Cada 10 de septiembre se conmemora el Día Mundial para la Prevención del Suicidio, una fecha destinada a generar conciencia, reducir el estigma y promover la atención temprana en todo el planeta. Esta problemática de salud pública afecta a personas de cualquier edad y constituye una de las principales causas de muerte.
A nivel global, la Organización Mundial de la Salud estima que más de 720.000 personas se quitan la vida cada año. El impacto de cada caso trasciende la esfera individual, debido a que afecta profundamente a familiares, amigos y comunidades enteras.
Los números de una problemática en crecimiento
La iniciativa surgió en 2003 por impulso de la Asociación Internacional para la Prevención del Suicidio en colaboración con la Organización Mundial de la Salud. El objetivo de la jornada reside en centrar la atención en el problema, eliminar prejuicios y difundir el mensaje de que el suicidio se puede prevenir. Para el período 2024-2026, las entidades establecieron el lema “Cambiar la narrativa sobre el suicidio”.
En la Argentina, la situación representa un escenario crítico en materia de salud mental. El país registró una tasa de 11,8 suicidios por cada 100 mil habitantes en 2025, según datos oficiales del Sistema Nacional de Información Criminal del Ministerio de Seguridad Nacional. Esta cifra superó el promedio estimado por la Organización Mundial de la Salud y alcanzó el registro más alto de la historia nacional.

Durante 2025 se contabilizaron 5.209 casos en el territorio argentino, lo que marcó un incremento del 22% respecto de los 4.249 fallecimientos reportados en 2024. La estadística oficial refleja un ascenso constante desde 2017, año en el que se relevaron 3.304 víctimas con una tasa de 8,2. En este lapso de ocho años, la cantidad de muertos creció un 57,7% y la tasa aumentó un 43,9%, según el Observatorio de Política Criminal.
Testimonios de los expertos en salud mental
La directora del Centro de Asistencia al Suicida, María Fernanda Azcoitía, explicó que prevenir es estar antes, darse cuenta y observar tanto los procesos internos propios como los ajenos. La especialista señaló que históricamente existió una negación social sobre este tema, en la que parecía que aquello de lo que no se hablaba no existía.

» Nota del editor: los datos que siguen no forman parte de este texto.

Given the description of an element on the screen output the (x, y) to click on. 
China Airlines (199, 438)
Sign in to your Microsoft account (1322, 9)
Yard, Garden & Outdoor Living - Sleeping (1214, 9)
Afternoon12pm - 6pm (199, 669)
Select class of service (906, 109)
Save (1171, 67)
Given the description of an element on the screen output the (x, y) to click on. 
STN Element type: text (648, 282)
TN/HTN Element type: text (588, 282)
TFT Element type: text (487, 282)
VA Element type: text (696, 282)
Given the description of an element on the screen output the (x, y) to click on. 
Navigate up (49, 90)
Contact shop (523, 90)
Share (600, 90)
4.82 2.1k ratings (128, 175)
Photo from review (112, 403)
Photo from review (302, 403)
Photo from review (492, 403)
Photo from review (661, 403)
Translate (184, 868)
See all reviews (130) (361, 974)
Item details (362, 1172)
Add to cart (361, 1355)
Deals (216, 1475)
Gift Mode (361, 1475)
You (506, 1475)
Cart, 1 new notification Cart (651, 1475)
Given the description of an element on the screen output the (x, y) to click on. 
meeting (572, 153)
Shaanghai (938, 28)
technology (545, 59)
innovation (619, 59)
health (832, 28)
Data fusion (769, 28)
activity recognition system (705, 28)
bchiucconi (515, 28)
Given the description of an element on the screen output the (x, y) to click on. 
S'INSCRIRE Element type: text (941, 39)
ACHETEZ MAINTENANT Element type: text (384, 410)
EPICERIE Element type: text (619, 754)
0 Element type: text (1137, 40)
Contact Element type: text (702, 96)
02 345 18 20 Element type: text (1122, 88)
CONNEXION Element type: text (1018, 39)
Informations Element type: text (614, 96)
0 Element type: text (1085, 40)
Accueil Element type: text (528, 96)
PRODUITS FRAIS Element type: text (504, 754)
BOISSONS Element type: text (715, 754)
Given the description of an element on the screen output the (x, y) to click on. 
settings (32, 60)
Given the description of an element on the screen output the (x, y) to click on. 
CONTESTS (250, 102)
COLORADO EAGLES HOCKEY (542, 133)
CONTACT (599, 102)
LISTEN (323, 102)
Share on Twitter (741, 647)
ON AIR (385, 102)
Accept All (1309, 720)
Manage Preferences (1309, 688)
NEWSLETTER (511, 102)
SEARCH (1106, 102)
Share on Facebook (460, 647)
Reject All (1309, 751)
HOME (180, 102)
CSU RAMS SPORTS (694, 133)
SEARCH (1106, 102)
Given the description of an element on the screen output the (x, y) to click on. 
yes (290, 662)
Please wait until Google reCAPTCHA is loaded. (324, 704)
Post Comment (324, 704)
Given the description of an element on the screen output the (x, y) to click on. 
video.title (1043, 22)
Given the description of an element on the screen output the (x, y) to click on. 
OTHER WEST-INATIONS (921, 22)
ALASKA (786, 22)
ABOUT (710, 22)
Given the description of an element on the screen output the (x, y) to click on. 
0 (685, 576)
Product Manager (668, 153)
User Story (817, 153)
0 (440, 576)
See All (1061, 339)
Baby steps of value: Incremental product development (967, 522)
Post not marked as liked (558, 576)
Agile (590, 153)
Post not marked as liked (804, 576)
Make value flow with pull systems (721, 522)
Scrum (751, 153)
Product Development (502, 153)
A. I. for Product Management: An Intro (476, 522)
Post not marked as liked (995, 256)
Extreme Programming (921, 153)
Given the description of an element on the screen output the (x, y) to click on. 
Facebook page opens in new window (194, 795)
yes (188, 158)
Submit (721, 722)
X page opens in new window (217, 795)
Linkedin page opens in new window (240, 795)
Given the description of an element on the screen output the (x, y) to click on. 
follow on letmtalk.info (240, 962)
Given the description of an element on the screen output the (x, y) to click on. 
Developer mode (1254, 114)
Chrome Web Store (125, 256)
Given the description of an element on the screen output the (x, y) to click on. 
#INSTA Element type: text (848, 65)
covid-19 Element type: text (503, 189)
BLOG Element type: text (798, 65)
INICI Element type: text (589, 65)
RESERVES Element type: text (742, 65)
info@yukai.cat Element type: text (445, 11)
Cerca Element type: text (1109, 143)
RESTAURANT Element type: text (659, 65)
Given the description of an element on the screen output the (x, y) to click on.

Azcoitía remarcó que existe el mito de que hablar sobre el suicidio incita a realizarlo, pero aclaró que sucede lo contrario. Según la profesional, el diálogo responsable ofrece la oportunidad de no sentirse en soledad ante una crisis y permite encontrar alternativas frente al sufrimiento psicológico.
“Es muy importante hablar de prevención ya que es importante estar informados, justamente alrededor del suicidio existen muchos mitos que obstaculizan dicha prevención. Una conversación responsable sobre el tema clarifica, ayuda a tomar conciencia, ilumina muchos aspectos que son desconocidos”, indicó.
La guía para prevenir conductas suicidas
En el marco de septiembre amarillo, desde Cultura Inquieta emitieron una breve guía sobre qué hacer si alguna persona cuenta sus sentimientos o pensamientos suicidas:

- No minimices lo que siente.
- No la juzgues o la cuestiones.
- No des consejos instantáneos.
- No trates de quitarle las ideas suicidas.
- No hagas promesas que no se pueden cumplir.
- No la dejes sola.
- Pregúntale abiertamente. Hablar sobre la idea del suicidio, disminuye la intensidad emocional.
- Dejá que la persona se exprese, escuchala.
- Permití los silencios.
- Mirá, sentí y entendé sus razones.